台灣某教學醫院1999年至2004年尿腸球菌之鏈陽黴素抗藥基因分佈及株源分析

Abstract

Synercid是一個在1999年於美國食品藥物管制局所核准，用來治療臨床上抗萬古黴素尿腸球菌的有效新藥，在台灣則尚未被核准使用於臨床上，但在2000年時有報告指出，台灣地區臨床所分離出的抗萬古黴素尿腸球菌對Synercid具極高比例的抗藥性，針對這樣的現象，我們進行了對Synecid具抗藥性的抗萬古黴素尿腸球菌的株源分析，並試著從對Synercid已知的相關抗藥基因中進行篩選，希望可以藉由臨床株源及抗藥基因的分析，找出可能的抗藥原因，以做為臨床上監控Synercid抗藥性傳播的重要參考。 我們針對1999年至2004年於台大醫院細菌室所分離出來的115株臨床尿腸球菌，三株在傳統市場鷄隻身上所分離出的尿腸球菌，一株ATCC尿腸球菌標準菌株進行研究，所有的菌株皆來自不同的臨床病人或動物，在經由分子檢驗之方式，確認所有菌株確為尿腸球菌之後，對這些菌株進行Synercid及萬古黴素這兩種藥物的最小抑菌濃度分析，並進ㄧ步對所有具萬古黴素抗藥性之尿腸球菌，以多樣性聚合酶連鎖反應進行van基因的篩選，結果皆為vanA型抗萬古黴素尿腸球菌。 隨後進行脈衝式電泳，藉由unweighted-pair-group method using arithmetic averages (UPGMA)方法，利用Gel-compar II軟體進行株源群落分析，考慮尿腸球菌株之DNA線條完全吻合或差異在6條以內者視為同一群落，本實驗以80%相似度作為群落分型之切點，共計可區分出17群的分型，以A群為主要型別。在A群中所有的菌株均為抗萬古黴素尿腸球菌，此型應為這段期間中，抗萬古黴素尿腸球菌傳遞的主要型別。在呈現100％相似度的DNA片段線條影像之菌株中，考慮收集時間及收集部門後發現，抗萬古黴素尿腸球菌及抗Synercid尿腸球菌菌株中，可能有零星的院內感染發生。三株動物菌株與臨床菌株之DNA片段線條影像比較後，分別所呈現的相似度並不高，且分屬於3種不同之型別。 另一方面，我們以聚合酶連鎖反應，對實驗菌株進行鏈陽黴素的相關抗藥基因篩檢，包括了erm(B), msr(C), vgb(A), vat(D)及vat(E)等相關基因，以評估鏈陽黴素相關抗藥基因的盛行率。共有98.3%的尿腸球菌篩選出erm(B)基因，47.1％篩出msr(C)基因，vgb(A)、vat(D)及vat(E)基因均未在任何的尿腸球菌株中被發現。利用卡方試驗(Chi-Square test)發現，抗藥基因的表現與Synercid的表現型並無顯著關連。 以上的結果說明了，在此批臨床檢體中的E. faecium對於Synercid具有一定比例的抗藥性，在抗萬古黴素尿腸球菌中，發現了抗藥菌株經由1個最主要的PFGE 群別加以擴散的現象，在萬古黴素尿腸球菌及抗Synercid尿腸球菌菌株中，可能有零星的院內感染發生，而尿腸球菌對Synercid可能的抗藥機轉仍無法在此次的研究中明確交代。

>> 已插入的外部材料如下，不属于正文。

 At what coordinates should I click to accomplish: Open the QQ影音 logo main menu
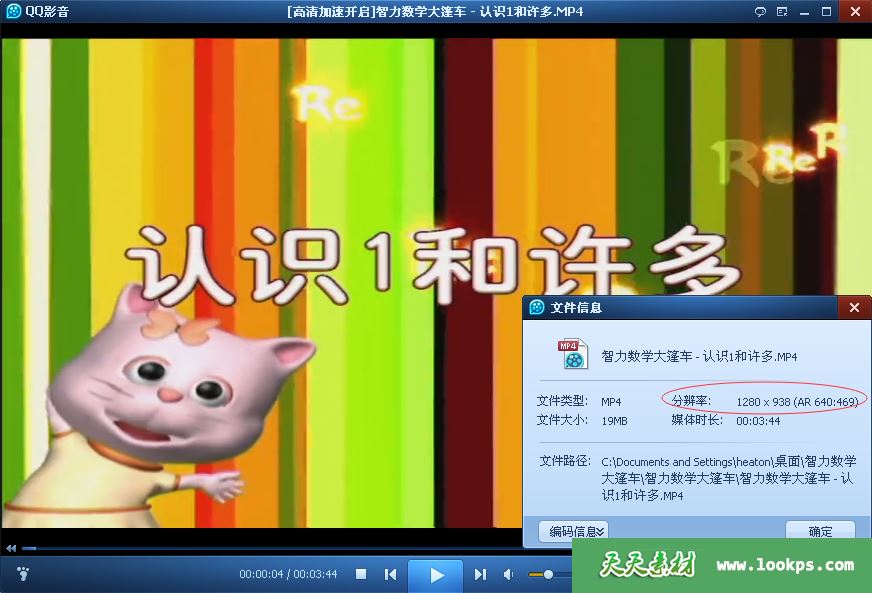coord(36,11)
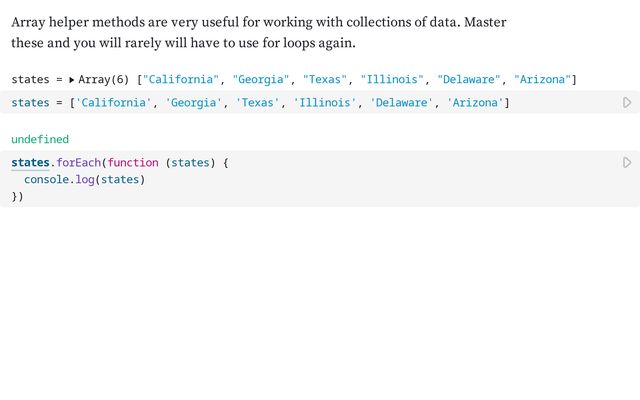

While the antibiotic streptogramin Synercid hadn’t been approved for clinical use, prevalence of resistance to Synercid was demonstrated among 51% of vancomycin-resistant Enterococcus faecium (VREF) isolates in the year 2000 in Taiwan. These observations led to essentiality of investigation of clonal relationships and the molecular determinants among these isolates. A total of 119 E. faecium strains were subjected for study, including 115 clinical isolates from National Taiwan University Hospital between 1999 to 2004, 3 chicken isolates from traditional markets and 1 ATCC strain. Molecular identification confirmed E. faecium strains before determination of MICs against vancomycin and Synercid. Results of Multiplex PCR assay showed all VREF strains were vanA type. Clonality analysis by PFGE under unweighted-pair-group and arithmetic averages (UPGMA) methods and Gel-compar II software was performed. Isolates having identical or similar profiles, differing by six or fewer bands were assigned to the same cluster and defined the cluster similarity cut-off as 80%. The 119 E. faecium isolates were grouped into 17 clusters, each containing 1 to 56 related isolates. Cluster A strains which was the predominant PFGE type were VREF and showed main clonality spreading during the period studied. Sparse nosocomial infections among VREF and Synercid-resiatant E. faecium (SREF) were observed. In comparison, the three animal isolates showed low similarity to clinical E. faecium isolates. PCR screening for the streptogramin resistance determinants erm(B), msr(C), vgb(A), vat(D), and vat(E) basically could not account for streptogramin resistance. The erm(B) and msr(C) were identified among 98.3% and 47.1% of test isolates whereas vgb(A) or vat(D) and vat(E) were not detected. Chi-square analysis showed erm(B) and msr(C) genes are not significantly related with Synercid phenotypes. The current results showed SREF strains are commonly identified among clinical isolates. Most of the isolates formed clusters. Only sparse nosocomial SREF and VREF disseminations were observed. The potential mechanism of Synecid resistance remains largely uncharacterized in these isolates.